If we all believed columnist Jon Huer’s obituary for U.S. democracy (“The Constitution is dead at Trump’s hands,” Gazette, Feb. 23), we’d all be cowering in some unpleasant cellar, tails between our legs, waiting for the next blow to fall. Fortunately, a more accurate quote is “First they ignore you, then they laugh at you, then they attack you, then you win.” And our democracy, along with the huge movement to protect it, is definitely under attack.
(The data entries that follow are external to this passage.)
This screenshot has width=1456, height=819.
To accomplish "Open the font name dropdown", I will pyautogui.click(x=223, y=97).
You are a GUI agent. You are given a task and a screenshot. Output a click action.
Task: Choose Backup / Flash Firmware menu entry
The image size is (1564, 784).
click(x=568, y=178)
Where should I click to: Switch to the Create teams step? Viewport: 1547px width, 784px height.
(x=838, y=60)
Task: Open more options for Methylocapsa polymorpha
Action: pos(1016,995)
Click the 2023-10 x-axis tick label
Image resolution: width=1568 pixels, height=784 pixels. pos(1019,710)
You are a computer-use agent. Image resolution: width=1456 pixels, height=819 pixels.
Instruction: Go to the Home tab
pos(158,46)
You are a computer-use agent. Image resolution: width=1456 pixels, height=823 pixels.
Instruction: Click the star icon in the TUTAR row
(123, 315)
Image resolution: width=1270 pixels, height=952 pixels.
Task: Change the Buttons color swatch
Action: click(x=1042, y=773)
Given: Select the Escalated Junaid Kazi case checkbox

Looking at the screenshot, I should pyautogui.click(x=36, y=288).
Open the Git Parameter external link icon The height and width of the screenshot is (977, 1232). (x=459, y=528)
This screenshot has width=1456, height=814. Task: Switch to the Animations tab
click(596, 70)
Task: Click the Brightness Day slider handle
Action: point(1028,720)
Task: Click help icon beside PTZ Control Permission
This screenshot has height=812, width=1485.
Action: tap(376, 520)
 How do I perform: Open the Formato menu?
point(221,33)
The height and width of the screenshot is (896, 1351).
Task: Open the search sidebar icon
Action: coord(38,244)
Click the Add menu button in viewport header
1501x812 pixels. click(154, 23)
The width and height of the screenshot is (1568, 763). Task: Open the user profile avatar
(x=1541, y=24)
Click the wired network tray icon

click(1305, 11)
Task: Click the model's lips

The current assaults on democracy and its defenders, as vicious as they are, are the last gasp of a powerful elite who realize that their hold on power is crumbling. We the people hold the better cards. Researchers Erica Chenoweth and Maria Stephan found that over and over again, just 3.5 percent of the population nonviolently withdrawing consent and cooperation is enough to topple even very repressive governments — and that nonviolent struggles are more effective than violent ones. The most recent No Kings protests drew about seven million participants. Each of those probably represented at least one more person who couldn’t get away from work, was afraid of being kidnapped by ICE, had no way to get there, or had a medical condition that prevented showing up. Three and a half percent of the U.S. is about 12 million. So we already have the numbers. Now, we need to reclaim our power and coordinate our strategy.

It’s time to nonviolently take back our country! The next No Kings protests will be Saturday, March 28, which is also the 47th anniversary of the Three Mile Island nuclear meltdown. The national safe energy organization Clamshell Alliance has endorsed the No Kings protests and encourages signs that link these struggles, such as “No Kings, No Nukes— Remember TMI.” (Disclosure: I am on Clamshell’s national steering committee and also co-represent Clamshell on the steering committee of the state-wide commonwealth Coalition for Democracy and Safe Energy, which is fighting to keep a protective law that requires basic safety standards for nuclear power). See you on the streets and at the barricades!